Benoît Magimel (Philippe). Mi sembra che per farsi sconvolgere dalla pelle come capita al personaggio occorra essere giovanissimi, cosa che Philippe non è, o avere conservato intatto il proprio lato selvaggio, cosa che Magimel non dimostra: il meglio di sé sembra darlo nella faccia da bravo ragazzo (suscitando mormorii di approvazione delle signore in sala). Non ci fa capire granché di ciò che accade nella sua testa.

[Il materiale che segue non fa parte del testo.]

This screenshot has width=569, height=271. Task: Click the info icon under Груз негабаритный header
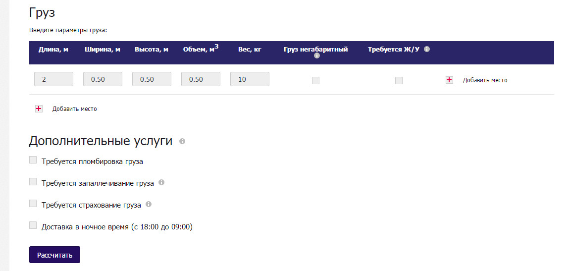pyautogui.click(x=317, y=56)
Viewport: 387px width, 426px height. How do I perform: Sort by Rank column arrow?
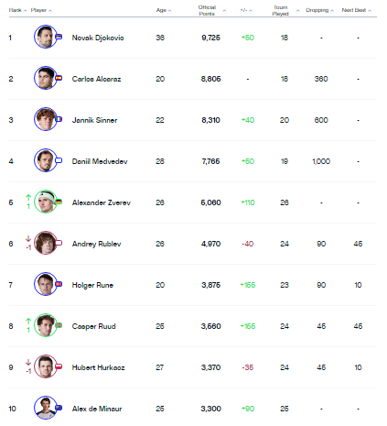(25, 10)
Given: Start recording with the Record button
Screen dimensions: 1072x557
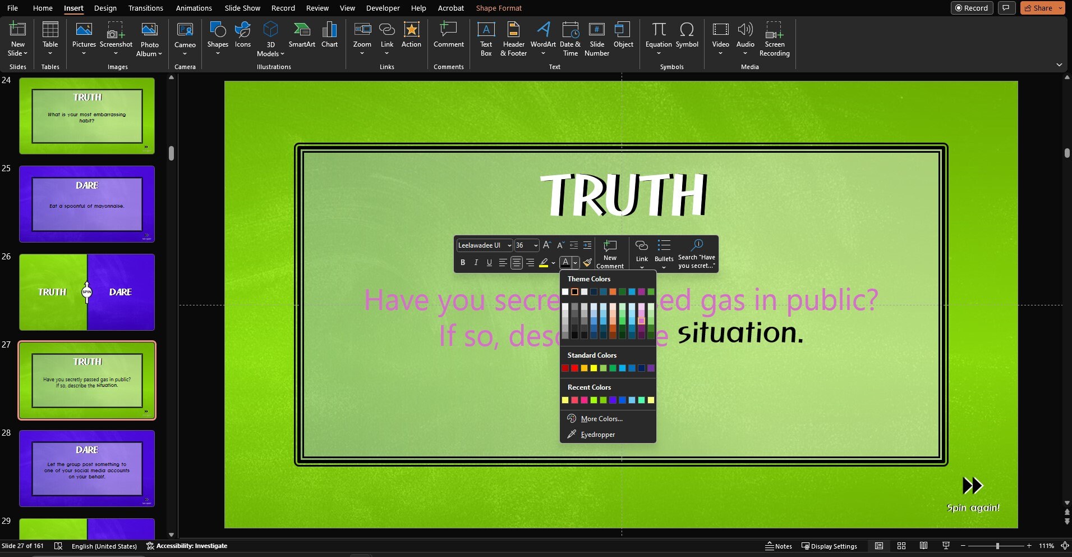Looking at the screenshot, I should (972, 8).
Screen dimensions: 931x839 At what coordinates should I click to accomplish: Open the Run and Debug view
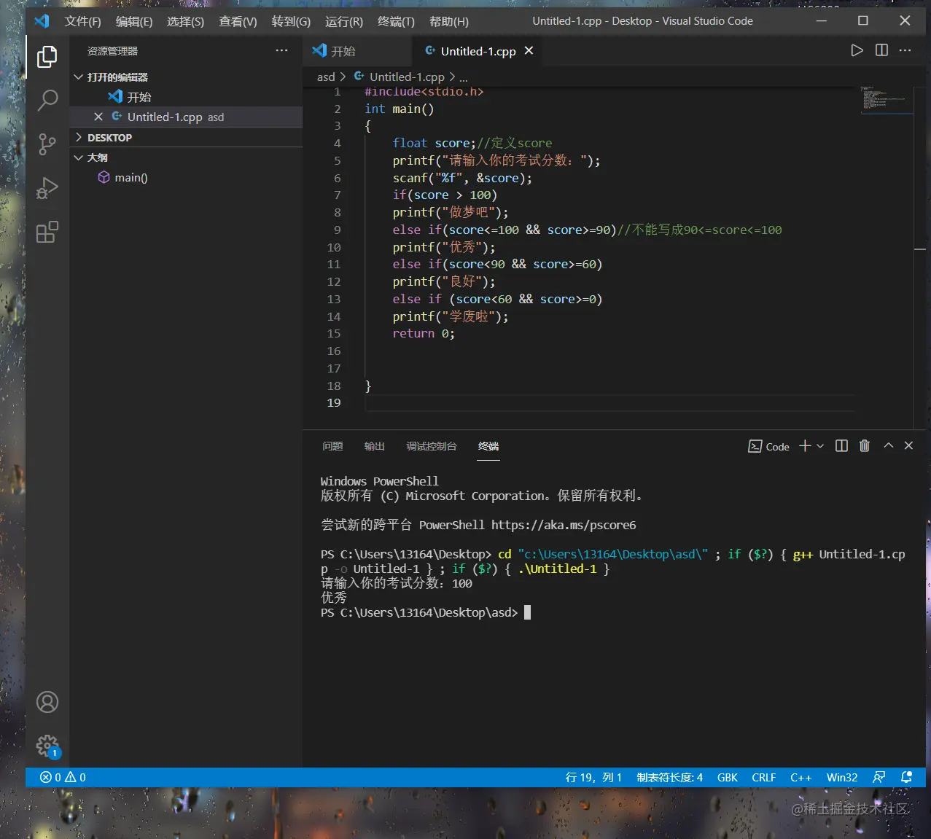tap(47, 188)
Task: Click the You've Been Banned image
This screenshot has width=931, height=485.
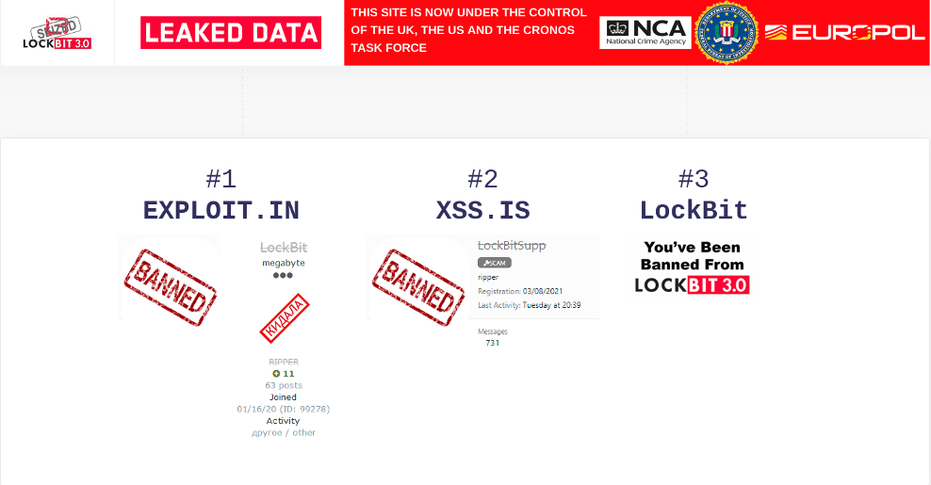Action: tap(693, 266)
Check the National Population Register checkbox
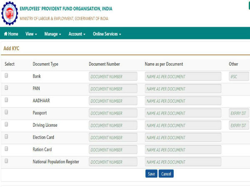 click(x=6, y=161)
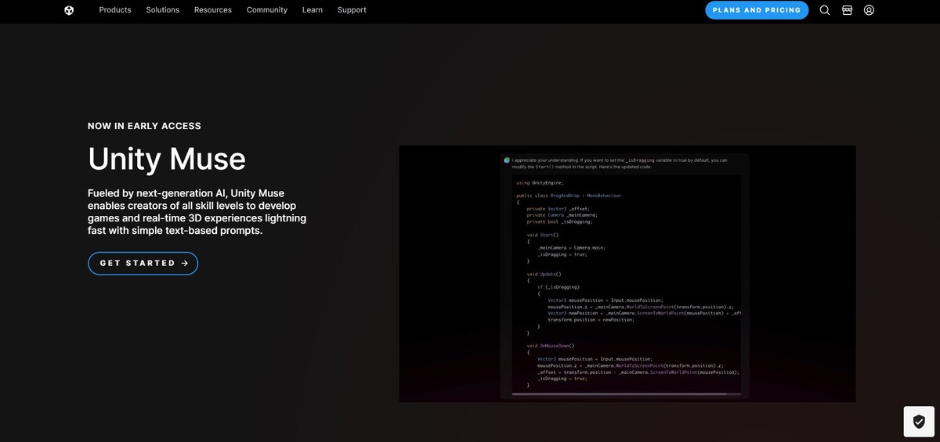This screenshot has width=940, height=442.
Task: Open the Community menu item
Action: tap(266, 10)
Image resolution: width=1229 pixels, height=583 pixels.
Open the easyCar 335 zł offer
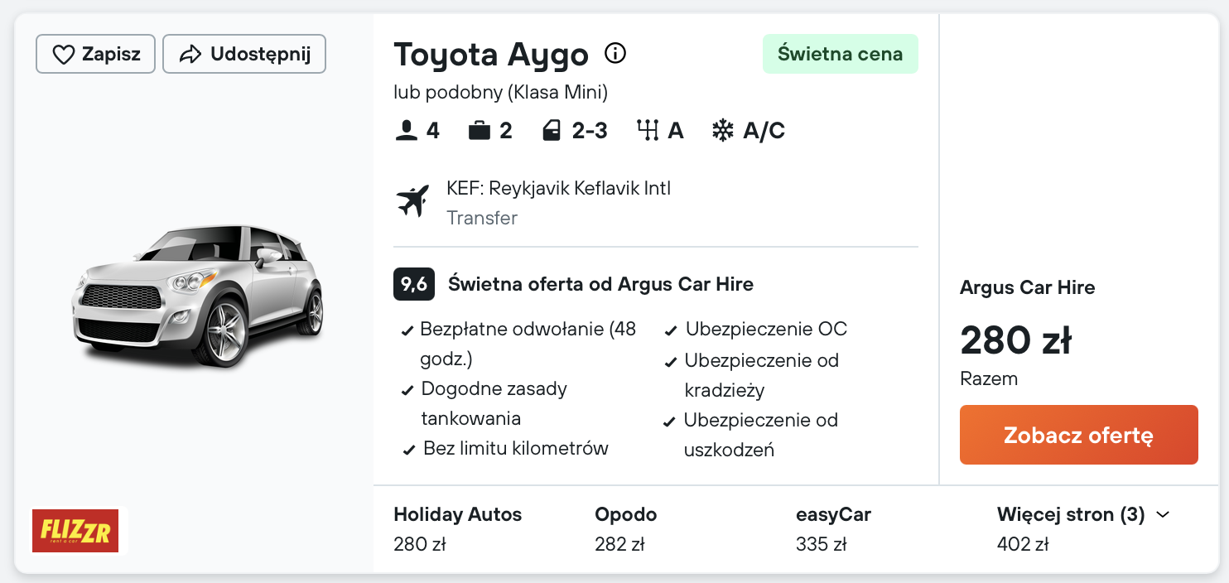(832, 528)
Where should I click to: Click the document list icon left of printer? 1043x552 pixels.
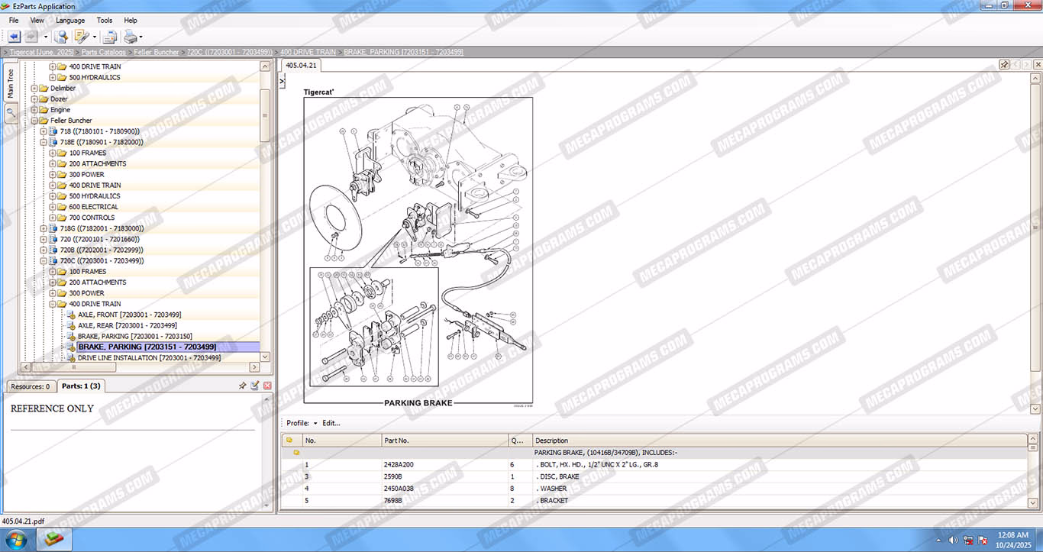(110, 37)
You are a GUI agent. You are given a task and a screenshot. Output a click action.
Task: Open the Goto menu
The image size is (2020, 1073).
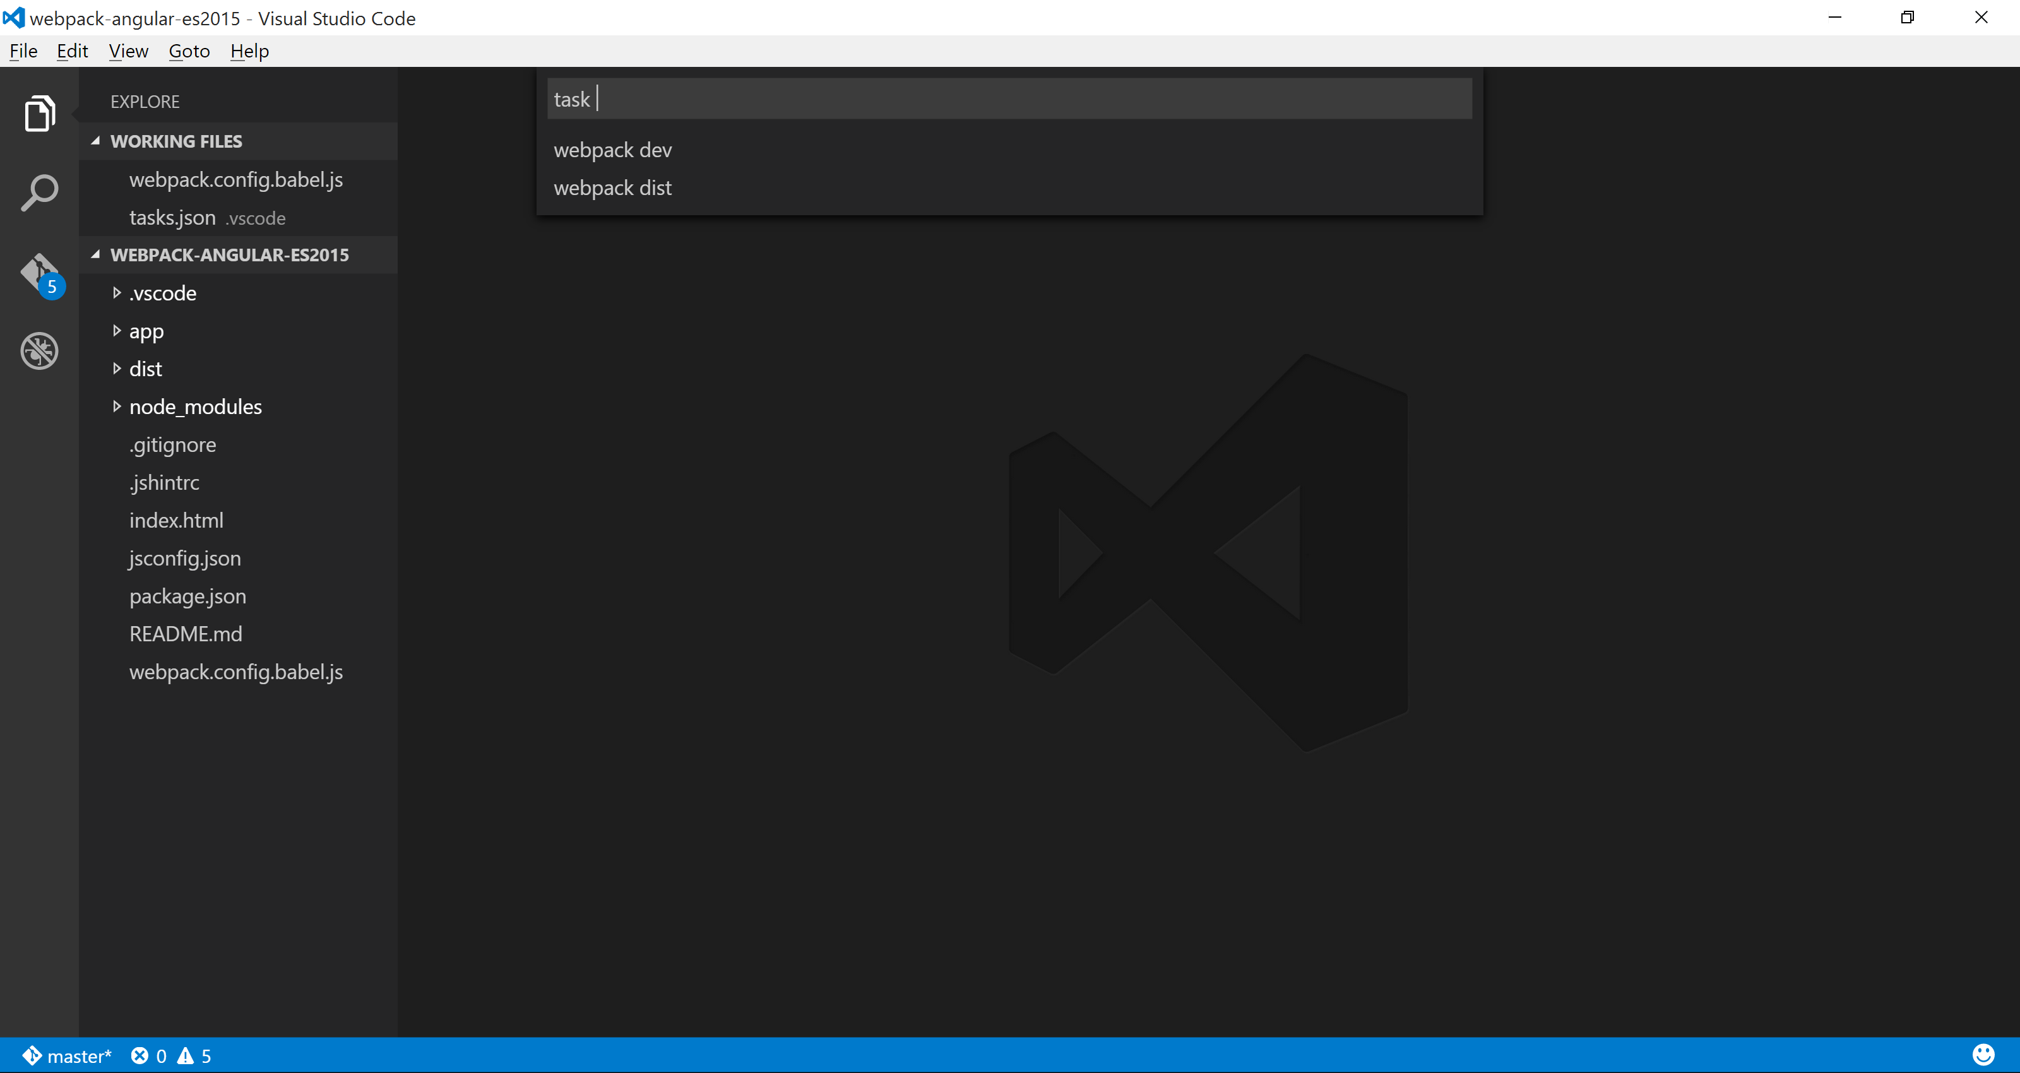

Il finale: non solo è banale, ma ti fa dispiacere tutto il film. Gli episodi che, mentre li guardavi, ti sembravano significativi e in attesa di sviluppi, nel finale si dimostrano artifici di sceneggiatura. Ti senti come se ti avessero venduto un puzzle della Gioconda e poi scoprissi che mancano i pezzi della bocca. In un thriller come questo, con molti personaggi, il finale migliore è quello alla Agata Christie: riunirli tutti in una stanza e far fare a qualcuno il ruolo di Poirot.

Durata

Un’ora e quarantasette di piacere e tre minuti di finale, con tutta l’insoddisfazione retroattiva che ne segue.

7 commenti:

Anonimo ha detto...

Giustissima l'osservazione su Philippe, sembra che faccia quello che fa perché gli hanno detto che deve fare così, e lui esegue senza discutere. Ma anche Senta: non mi è sembrata né abbastanza cavallo nella sua pazzia né così lucida da far immaginare motivazioni imprevedibili. Aggiungi che la madre di Philippe subisce gli eventi come scrosci di pioggia in primavera, e i due ballerini di tango messì lì non ho capito a far cosa. Totale, sono uscito piuttosto deluso dal cinema. Non un brutto film, ma un po' frigido.

Anonimo ha detto...

Aggiungo anche la sorella piccola di Philippe, che lo scenggiatore trasforma in ladra al solo scopo di portare Philippe al commissariato, senza neanche prendersi la pena di farcela vedere. O il Gerardo Cortese stesso, che non si capisce perché sparisca, e in effetti è stato messo lì solo perché ci sia qualcuno da uccidere...

Anonimo ha detto...

Già. E un'altra cosa: perché il cameriere del ristorante si sofferma sulla porta ad origliare le telefonate di Philippe? Sembra il tipico che la sa lunga, ma poi sparisce nel nulla.
Come si suol dire in questi casi, "bisognerebbe aver letto il libro".

Anonimo ha detto...

E il poliziotto che schiaccia una cacca pedinando Philippe? E la pettinatura fuori epoca del marito della sorella? Si potrebbe fare un gioco di società: "in questo film ci sono ventisette dettagli senza motivo, provate a indovinarli". Penso anch'io che forse è roba che stava nel libro, oppure c'era un director's cut di tre ore e mezza in cui si capiva tutto.

Anonimo ha detto...

magari han fatto casino col montaggio, succede. ogni tanto un regista gira un film e poi se lo ritrova nelle sale montato a cazzo con 27 o 37 o 47 etc dettagli incomprensibili. Spesso il regista a seguito di ciò si incazza e cambia produttore: il che è comprensibile.

Anonimo ha detto...

Peccato comunque perché Chabrol ha girato film assai memorabili: "La femme infidele" del '68 era proprio bello.

Anonimo ha detto...

Davide, quel film in particolare non l'ho visto, ma in genere Chabrol mi piace: spero sia come dici tu, e non una qualche forma di rincoglionimento (ormai anche lui ha la sua età).